Report and repair faulty hosts with TPUs in All Capacity mode

If you notice issues on a All Capacity mode VM that you can't resolve otherwise, for example, consistently high ICI latency metrics or consistently high temperature compared to peers, we recommend that you report its host as faulty. When you report a host as faulty, Compute Engine marks the host as faulty and automatically repairs the VM by running host maintenance. With All Capacity mode, TPU VMs aren't migrated to another host during the repair. Instead, they will be restarted on the same host if there is sufficient capacity. You can only report a faulty host that has running VM(s).

Use the report-host-as-faulty command to report a faulty host using the --fault-behavior parameter to provide additional information about the problem.

gcloud compute instance report-host-as-faulty example-tpu-vm  --fault-behavior \ # required  --description="silent data corruption affecting our ML job…"  [--disruption_policy=FUTURE | IMMEDIATE]

You can pass one of the following values for --fault-behavior:

PERFORMANCE: use this to report performance degradation on an instance
SILENT_DATA_CORRUPTION: use this to report any suspected silent data corruption on an instance
CHIP_ERROR: use this to report any TPU errors or faults where the accelerator becomes unresponsive
BEHAVIOR_UNSPECIFIED: use this to report an issue that does not if in the other three behavior groups.

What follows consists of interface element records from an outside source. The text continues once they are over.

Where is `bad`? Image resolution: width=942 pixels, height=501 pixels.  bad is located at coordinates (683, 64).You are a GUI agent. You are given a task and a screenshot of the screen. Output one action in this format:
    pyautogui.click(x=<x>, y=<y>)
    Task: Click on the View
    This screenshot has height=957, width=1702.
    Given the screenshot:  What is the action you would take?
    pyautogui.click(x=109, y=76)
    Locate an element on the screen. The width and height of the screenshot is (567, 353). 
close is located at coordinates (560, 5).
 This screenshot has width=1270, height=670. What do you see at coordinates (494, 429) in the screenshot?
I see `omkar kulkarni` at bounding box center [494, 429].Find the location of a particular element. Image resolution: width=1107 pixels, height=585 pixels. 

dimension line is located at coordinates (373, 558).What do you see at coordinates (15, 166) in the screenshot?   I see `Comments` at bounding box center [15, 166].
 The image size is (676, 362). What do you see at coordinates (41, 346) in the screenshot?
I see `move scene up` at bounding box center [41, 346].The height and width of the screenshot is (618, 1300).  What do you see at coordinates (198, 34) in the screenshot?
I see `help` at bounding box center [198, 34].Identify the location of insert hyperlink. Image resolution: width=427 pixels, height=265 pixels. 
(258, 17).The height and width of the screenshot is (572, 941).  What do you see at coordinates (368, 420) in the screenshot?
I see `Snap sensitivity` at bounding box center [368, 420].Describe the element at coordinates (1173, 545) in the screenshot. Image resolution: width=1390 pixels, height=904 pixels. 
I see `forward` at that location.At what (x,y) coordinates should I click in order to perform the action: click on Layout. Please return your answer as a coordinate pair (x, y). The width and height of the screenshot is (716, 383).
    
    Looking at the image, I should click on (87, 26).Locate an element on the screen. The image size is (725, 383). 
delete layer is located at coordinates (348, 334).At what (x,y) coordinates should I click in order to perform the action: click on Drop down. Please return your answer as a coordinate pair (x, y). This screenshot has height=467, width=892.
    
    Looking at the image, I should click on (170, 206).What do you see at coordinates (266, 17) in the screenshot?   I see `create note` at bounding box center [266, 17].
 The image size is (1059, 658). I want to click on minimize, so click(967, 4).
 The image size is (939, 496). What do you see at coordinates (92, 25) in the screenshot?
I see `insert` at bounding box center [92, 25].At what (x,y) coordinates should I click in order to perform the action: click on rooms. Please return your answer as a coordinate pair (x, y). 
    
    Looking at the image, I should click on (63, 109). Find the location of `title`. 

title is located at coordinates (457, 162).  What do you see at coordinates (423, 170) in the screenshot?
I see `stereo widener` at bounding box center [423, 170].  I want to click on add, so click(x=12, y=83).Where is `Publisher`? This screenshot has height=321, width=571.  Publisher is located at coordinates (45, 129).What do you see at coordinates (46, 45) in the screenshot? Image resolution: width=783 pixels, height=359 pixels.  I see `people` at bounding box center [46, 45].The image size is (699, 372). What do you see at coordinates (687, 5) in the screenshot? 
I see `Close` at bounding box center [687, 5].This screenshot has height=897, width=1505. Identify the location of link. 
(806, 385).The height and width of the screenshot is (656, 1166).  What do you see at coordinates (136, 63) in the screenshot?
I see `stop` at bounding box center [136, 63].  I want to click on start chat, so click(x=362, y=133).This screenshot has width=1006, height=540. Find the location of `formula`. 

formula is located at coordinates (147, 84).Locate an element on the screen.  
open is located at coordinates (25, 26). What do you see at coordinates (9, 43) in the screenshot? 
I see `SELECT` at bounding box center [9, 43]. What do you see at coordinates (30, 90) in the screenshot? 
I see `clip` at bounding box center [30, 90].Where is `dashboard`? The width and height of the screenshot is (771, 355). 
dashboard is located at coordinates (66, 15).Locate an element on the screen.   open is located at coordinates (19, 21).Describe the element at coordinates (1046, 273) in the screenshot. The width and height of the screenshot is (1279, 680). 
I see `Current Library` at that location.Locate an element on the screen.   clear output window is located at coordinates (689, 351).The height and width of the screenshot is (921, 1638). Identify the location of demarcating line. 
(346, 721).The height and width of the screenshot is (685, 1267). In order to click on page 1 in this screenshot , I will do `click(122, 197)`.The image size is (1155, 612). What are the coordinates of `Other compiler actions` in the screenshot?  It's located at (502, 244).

The report faulty host operation usually takes 10-12 minutes to complete. Once the report operation completes, host repair starts within a minute if the disruption policy is set to immediate. If the disruption policy is set to future, no repair action is taken immediately; instead, Compute Engine schedules a repair if any fault is detected in the future. Once the repair is initiated, the VM will be powered off. The VM may stay in the pending state' until the host is repaired. Repairing the faulty host can take 3-14 days or longer. In TPU All Capacity Mode, TPU VMs aren't migrated to another host during the repair. Instead, they will be restarted on the same host if there is sufficient capacity.